In the lead up to the Sept 4-5 summit in China’s eastern city of Hangzhou, Girado published his views on Aug 10 in local financial daily BAE.

China’s interests, said Girado, are more than ever linked to the progress of its partners, even small ones. It could cost this great economy a lot if its partners face economic and political limitations.

With that in mind, China will host the meeting with a willingness to rearrange core interests in the institutional and economic matters that gave rise to the G20, without losing sight of the fact that times have changed significantly since then, said Girado.

In Fortaleza, Brazil in 2014, the BRICS bloc of emerging economies -- Brazil, Russia, India, China and South Africa, all members of the G20 -- expressed their shared discontent with the existing multilateral lending institutions, which had already come under fire for, among other things, serving the interests of the developed nations at the expense of developing countries.
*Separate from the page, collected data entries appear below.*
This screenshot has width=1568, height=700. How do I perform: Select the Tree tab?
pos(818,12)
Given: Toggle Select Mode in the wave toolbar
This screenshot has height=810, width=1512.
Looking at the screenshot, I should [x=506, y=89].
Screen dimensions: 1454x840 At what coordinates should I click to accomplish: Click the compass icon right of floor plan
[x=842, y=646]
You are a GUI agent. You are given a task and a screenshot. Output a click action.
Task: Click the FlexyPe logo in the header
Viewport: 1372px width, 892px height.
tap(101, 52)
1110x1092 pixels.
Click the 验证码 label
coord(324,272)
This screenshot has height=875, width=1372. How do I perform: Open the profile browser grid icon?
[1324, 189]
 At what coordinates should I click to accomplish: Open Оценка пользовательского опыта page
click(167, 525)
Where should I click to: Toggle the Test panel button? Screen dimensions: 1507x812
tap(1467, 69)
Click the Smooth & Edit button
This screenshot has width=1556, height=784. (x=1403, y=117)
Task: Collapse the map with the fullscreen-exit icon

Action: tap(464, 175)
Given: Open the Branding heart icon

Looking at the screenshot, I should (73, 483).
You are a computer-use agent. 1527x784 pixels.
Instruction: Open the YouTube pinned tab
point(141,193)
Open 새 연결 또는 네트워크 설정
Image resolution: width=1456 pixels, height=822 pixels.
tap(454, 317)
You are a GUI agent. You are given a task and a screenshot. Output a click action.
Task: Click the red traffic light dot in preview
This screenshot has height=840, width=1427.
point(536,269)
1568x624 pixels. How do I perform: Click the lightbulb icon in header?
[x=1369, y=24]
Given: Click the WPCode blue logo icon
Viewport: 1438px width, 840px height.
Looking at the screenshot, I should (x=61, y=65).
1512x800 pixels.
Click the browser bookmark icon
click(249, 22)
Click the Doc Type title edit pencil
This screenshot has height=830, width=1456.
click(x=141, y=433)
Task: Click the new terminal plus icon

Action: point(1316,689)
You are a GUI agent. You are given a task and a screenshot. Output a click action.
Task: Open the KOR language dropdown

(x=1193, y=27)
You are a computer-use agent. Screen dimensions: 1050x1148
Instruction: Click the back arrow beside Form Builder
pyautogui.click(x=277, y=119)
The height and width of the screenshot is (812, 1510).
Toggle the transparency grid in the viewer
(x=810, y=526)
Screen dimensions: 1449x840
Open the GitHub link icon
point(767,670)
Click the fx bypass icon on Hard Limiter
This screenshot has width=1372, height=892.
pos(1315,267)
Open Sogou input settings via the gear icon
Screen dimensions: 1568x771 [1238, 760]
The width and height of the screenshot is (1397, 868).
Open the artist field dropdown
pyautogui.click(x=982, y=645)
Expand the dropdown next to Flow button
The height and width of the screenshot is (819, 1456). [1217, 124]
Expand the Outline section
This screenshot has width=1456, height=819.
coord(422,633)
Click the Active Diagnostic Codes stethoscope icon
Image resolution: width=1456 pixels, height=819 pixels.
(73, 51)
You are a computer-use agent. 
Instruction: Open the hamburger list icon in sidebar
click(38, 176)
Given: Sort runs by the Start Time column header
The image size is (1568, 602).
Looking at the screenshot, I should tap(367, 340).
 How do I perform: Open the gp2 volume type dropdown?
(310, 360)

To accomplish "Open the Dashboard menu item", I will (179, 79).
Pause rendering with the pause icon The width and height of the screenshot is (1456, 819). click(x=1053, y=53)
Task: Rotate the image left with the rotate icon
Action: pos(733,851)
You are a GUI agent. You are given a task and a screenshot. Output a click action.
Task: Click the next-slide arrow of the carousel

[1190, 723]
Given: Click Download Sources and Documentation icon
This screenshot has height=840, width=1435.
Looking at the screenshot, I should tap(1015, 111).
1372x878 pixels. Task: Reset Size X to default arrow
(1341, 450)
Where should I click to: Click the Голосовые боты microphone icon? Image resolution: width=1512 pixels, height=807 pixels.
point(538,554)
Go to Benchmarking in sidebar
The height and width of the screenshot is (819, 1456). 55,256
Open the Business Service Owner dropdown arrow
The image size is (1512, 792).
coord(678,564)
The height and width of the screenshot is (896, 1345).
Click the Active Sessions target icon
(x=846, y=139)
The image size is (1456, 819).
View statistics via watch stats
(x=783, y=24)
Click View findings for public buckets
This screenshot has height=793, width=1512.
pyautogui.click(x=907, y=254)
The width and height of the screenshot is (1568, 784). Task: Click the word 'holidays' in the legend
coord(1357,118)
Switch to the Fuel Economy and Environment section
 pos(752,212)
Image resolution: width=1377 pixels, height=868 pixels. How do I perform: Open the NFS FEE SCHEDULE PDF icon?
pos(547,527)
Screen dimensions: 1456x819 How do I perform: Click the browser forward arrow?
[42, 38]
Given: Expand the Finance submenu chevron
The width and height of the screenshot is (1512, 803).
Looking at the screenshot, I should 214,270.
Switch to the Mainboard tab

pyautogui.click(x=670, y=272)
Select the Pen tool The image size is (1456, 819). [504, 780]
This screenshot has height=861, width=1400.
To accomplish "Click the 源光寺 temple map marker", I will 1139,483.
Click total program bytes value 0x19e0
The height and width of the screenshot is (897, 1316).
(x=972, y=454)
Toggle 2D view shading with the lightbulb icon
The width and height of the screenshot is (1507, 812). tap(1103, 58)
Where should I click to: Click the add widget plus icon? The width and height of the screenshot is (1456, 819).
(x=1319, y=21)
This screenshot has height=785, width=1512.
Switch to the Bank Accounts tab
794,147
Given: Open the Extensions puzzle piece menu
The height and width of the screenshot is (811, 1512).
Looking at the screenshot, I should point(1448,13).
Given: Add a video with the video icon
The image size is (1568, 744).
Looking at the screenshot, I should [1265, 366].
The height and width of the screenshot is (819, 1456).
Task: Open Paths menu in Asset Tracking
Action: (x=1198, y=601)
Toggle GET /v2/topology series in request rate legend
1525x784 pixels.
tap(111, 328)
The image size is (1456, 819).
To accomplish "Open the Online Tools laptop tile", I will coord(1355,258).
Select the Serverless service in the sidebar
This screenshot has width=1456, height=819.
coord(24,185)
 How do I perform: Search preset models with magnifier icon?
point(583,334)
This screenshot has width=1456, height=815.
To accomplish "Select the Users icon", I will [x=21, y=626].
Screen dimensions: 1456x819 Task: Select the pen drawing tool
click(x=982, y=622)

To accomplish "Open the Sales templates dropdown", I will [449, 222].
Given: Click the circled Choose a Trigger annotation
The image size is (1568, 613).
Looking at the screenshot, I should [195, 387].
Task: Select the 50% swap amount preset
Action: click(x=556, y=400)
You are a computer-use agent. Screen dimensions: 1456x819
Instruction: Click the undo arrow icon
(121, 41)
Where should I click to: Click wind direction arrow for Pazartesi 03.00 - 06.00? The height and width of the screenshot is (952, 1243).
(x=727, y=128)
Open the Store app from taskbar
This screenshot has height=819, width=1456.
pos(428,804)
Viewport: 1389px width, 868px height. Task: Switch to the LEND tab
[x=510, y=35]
In a joint declaration, BRICS countries said they were “disappointed and seriously concerned” that reforms to the International Monetary Fund that had been agreed on back in 2010 had been almost totally disregarded.

China decided to set a proactive agenda to channel the group’s demands, leading to the creation of new banking mechanisms to finance infrastructure projects, said Girado.

This new form of financing serves collaterally as a financial security net for Argentina and other developing countries, so they can better tackle the risks of international capital flows and financial turbulence, he added.

“Cooperation to promote innovation and encourage individual initiative ... require improving the existing means of coordination, and that includes supporting a multilateral trade system,” Girado said.